> _TASK INPUTS_
********

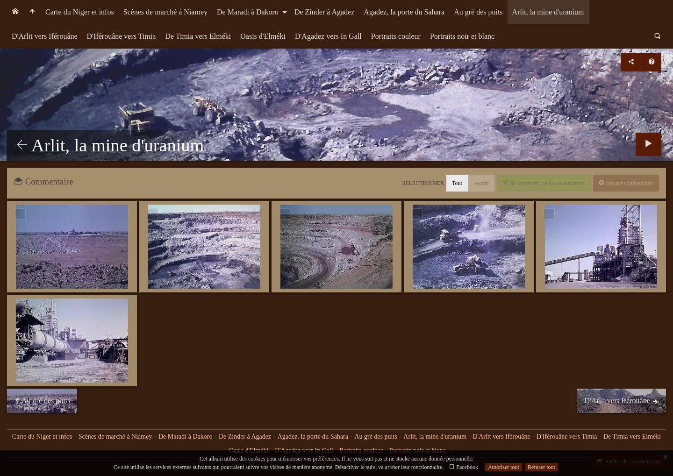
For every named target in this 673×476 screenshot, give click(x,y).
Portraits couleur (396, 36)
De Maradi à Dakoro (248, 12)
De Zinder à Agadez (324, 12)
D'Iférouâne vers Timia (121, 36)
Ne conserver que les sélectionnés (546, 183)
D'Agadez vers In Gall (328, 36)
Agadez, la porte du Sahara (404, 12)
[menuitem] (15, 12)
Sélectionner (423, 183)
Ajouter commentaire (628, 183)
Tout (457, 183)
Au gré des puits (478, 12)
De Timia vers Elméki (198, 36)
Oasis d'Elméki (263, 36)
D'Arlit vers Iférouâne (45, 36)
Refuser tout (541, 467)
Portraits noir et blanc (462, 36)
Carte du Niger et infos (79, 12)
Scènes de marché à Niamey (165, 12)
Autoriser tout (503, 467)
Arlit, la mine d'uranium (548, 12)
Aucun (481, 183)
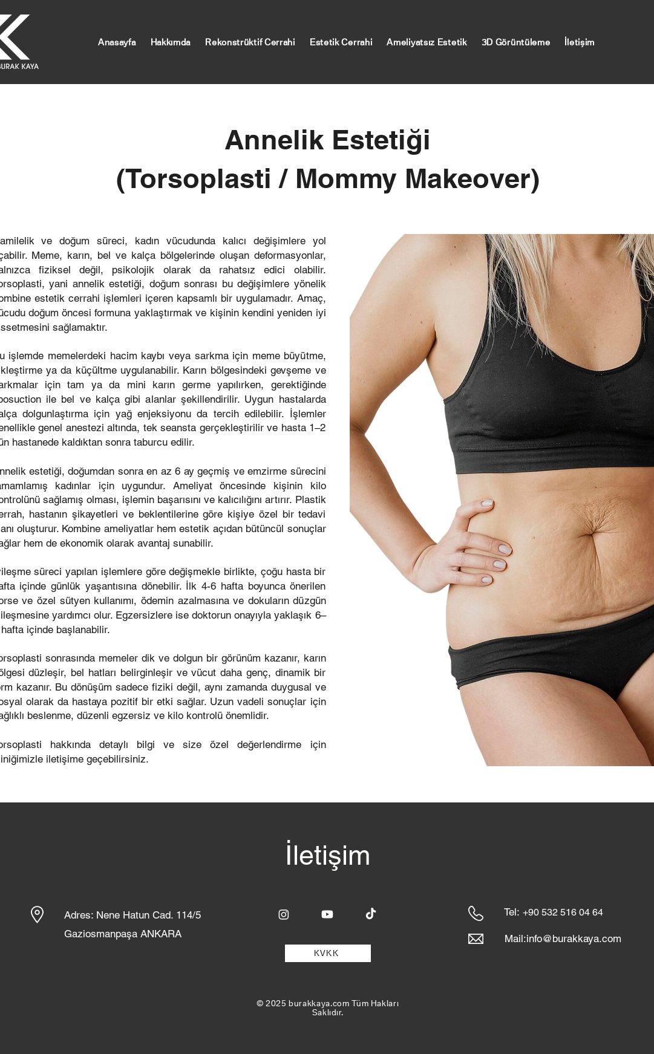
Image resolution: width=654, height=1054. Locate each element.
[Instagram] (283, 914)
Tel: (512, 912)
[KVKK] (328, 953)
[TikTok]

********

> _STATED TASK_
Reproduce every line of the records above verbatim, omitting the pictures.

> _ANSWER_
For every named target in this 673×476 screenshot, give click(x,y).
Portraits couleur (396, 36)
De Maradi à Dakoro (248, 12)
De Zinder à Agadez (324, 12)
D'Iférouâne vers Timia (121, 36)
Ne conserver que les sélectionnés (546, 183)
D'Agadez vers In Gall (328, 36)
Agadez, la porte du Sahara (404, 12)
[menuitem] (15, 12)
Sélectionner (423, 183)
Ajouter commentaire (628, 183)
Tout (457, 183)
Au gré des puits (478, 12)
De Timia vers Elméki (198, 36)
Oasis d'Elméki (263, 36)
D'Arlit vers Iférouâne (45, 36)
Refuser tout (541, 467)
Portraits noir et blanc (462, 36)
Carte du Niger et infos (79, 12)
Scènes de marché à Niamey (165, 12)
Autoriser tout (503, 467)
Arlit, la mine d'uranium (548, 12)
Aucun (481, 183)
Image resolution: width=654, height=1054. Locate each element.
[Instagram] (283, 914)
Tel: (512, 912)
[KVKK] (328, 953)
[TikTok]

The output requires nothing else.